Issac Newton, 18th century physicist, missed something big: that to make something go three times as fast you have to make it go three times as far -- taking nine times the energy. I wondered about this (energy increasing with the square of the speed) for twenty years before some kid on a science fiction newsgroup explained it to me. Didn't feel so dumb once I found out Newton missed it (and two hundred years ago the top physicists of the world were debating it -- they had to conduct experiments!).

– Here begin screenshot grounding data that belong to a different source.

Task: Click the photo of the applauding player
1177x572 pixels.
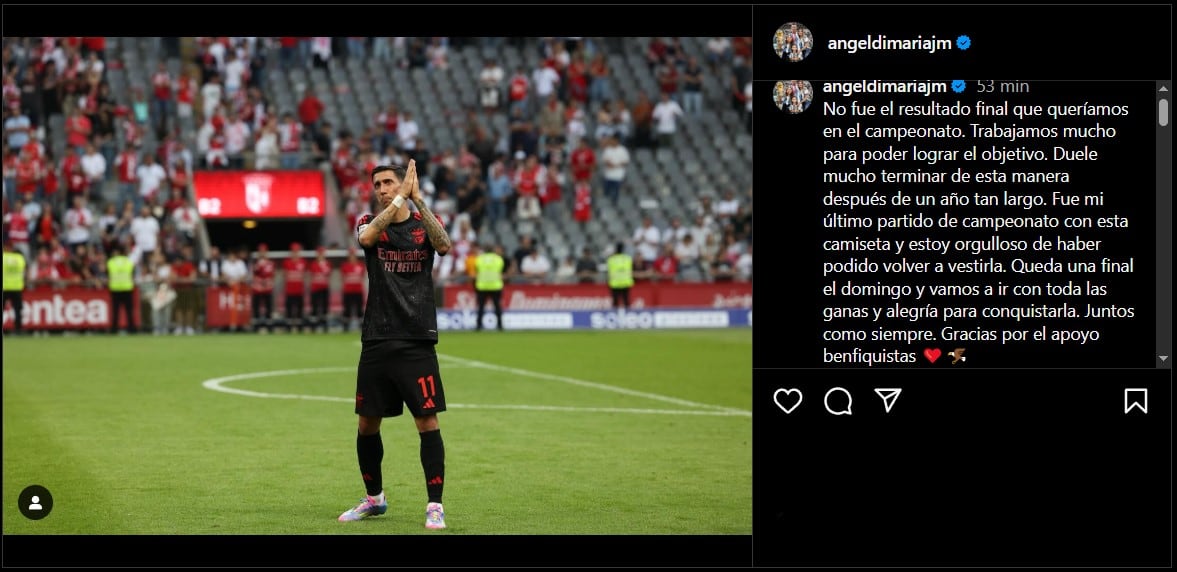Action: (377, 286)
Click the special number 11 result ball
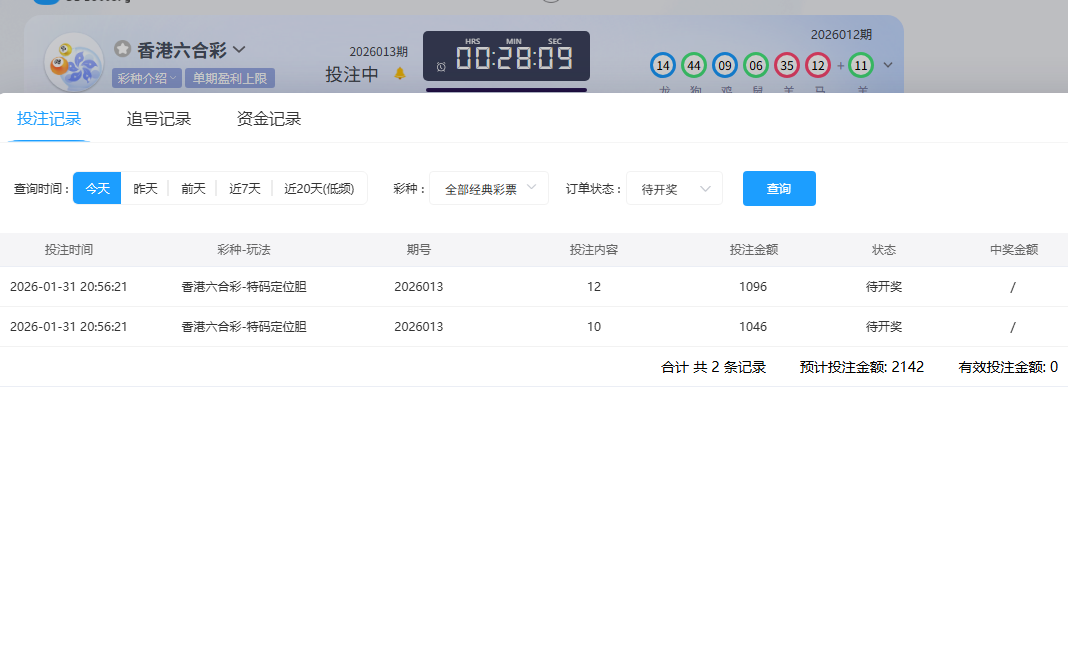Viewport: 1068px width, 664px height. point(860,66)
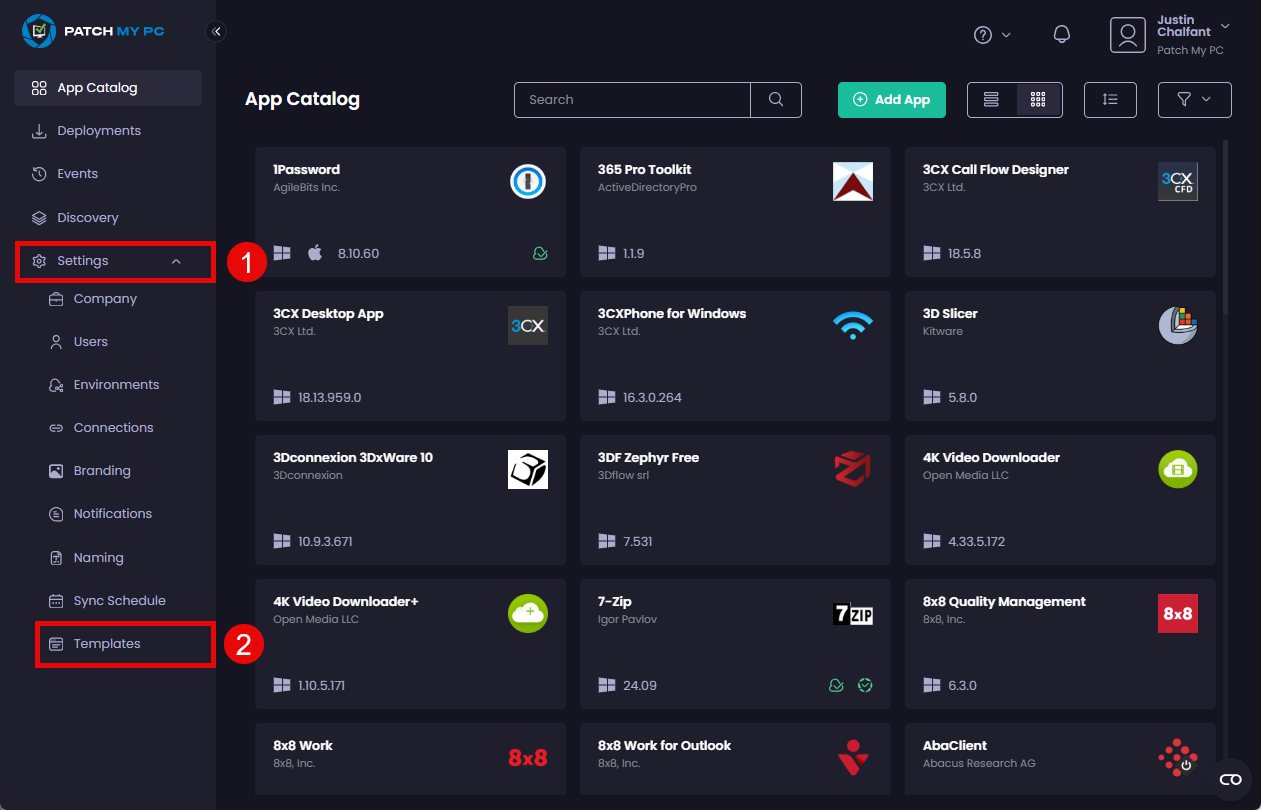Click the Add App button
The image size is (1261, 810).
click(x=891, y=100)
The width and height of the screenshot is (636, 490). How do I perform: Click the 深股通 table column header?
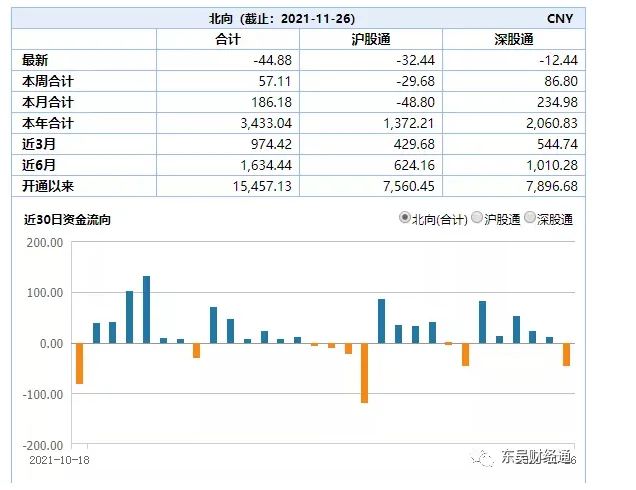click(x=513, y=38)
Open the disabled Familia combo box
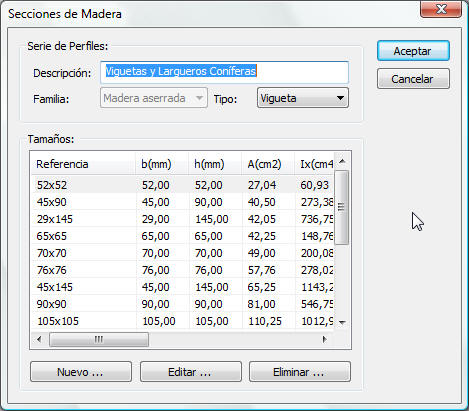Image resolution: width=469 pixels, height=411 pixels. point(154,98)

Adam Smith missed something that should have been much more obvious -- something that would have been instantly recognized by any 21st century biologist -- that a free market is an (evolved) equilibrium system among equilibrium points -- an evolved organism (plenty robust). Nothing "hidden" about its workings -- other than that there are so many zillions of interactions in a body or a market that we cannot keep track of all of them at once. That does no prevent us from prescribing medicine for our bodies and should not deter us from designing fair and balanced bargaining into an economy with, say, sector-wide labor agreements and/or a much higher minimum wage.
Checks and balance is the thing 18th century Brits on this side of the Atlantic got most right -- in the political sphere. But we forget all about checks and balances when it comes to our MOST IMPORTANT (!!!) economic sphere -- our labor market-- and instead perpetuate a "Voodoo" myth inadvertently created by some guy with an unimaginative name like Adam Smith.